Should a math test tell a story? That’s certainly not what most people think a math test should do!
Should a course tell a story? More on that tomorrow, but at least I might get a few more takers for that idea.
Let’s first discuss math tests. I can argue both sides of the issue here:
- On the one hand, students should be nimble enough to handle any appropriate problem thrown at them, regardless of order or specific content: none of this we’re-in-Chapter-3-so-we’re-supposed-to-factor nonsense!
- On the other hand, one of the (many) reasons why math doesn’t make sense to so many students is that they don’t get a feeling of coherence, the big picture, the themes.
Also, it’s really hard to make a math test tell a story if it’s supposed to measure what students know and what they can do. So nobody writes tests that way.
Except…
One year in the ’70s, when I was team-teaching honors precalculus with my friend and colleague Phil Lewis, we decided to see whether we could actually write a final exam in the form of a short story. Weird, right? But this was Lincoln-Sudbury in the ’70s; weird was normal. Phil and I had already been thinking about the precalculus course as a story (more on that tomorrow, as I said above), so we first co-wrote a chronological account of what we had done all year and how it all connected. We included relevant math problems on every page or so, with plenty of white space after each problem. Then we went through the story and systematically replaced various words and phrases with blanks (underscores long enough to handwrite the missing text). Students would fill in the blanks and solve the problems.

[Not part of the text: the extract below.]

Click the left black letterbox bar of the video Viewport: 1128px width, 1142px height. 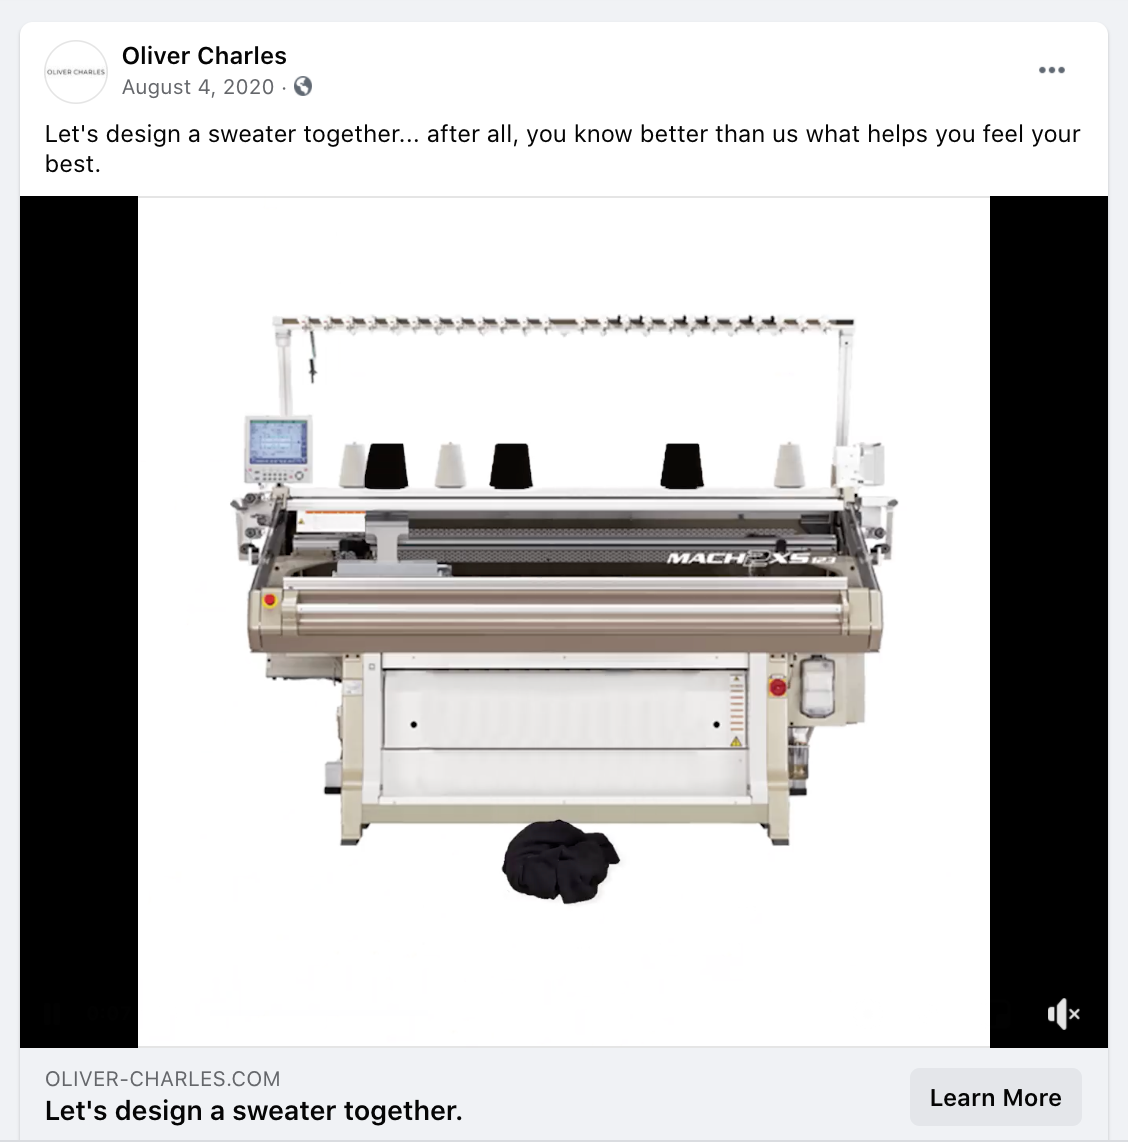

We had warned the students that that would be the format of the final, as a way of tying the whole year together, and we were cautiously optimistic that it would lead students to look back at their course and see how everything made sense as a story: with a beginning, a middle, and an end, with characters in a setting, where one or more conflicts occur and are resolved. Cool, isn’t it?
Well, we had been much too pleased with ourselves. “Cautiously optimistic” wasn’t enough. Not to put too fine a point on it, the exam was something of a disaster. To this day I remember how there were far too many competent (even excellent) students who just couldn’t handle the bizarre format. I still think it was a worthwhile experiment, but the only way it would have worked would be if the students had seen previous assessments in that format. Throwing it at them for the first time in a final exam was clearly not a good idea.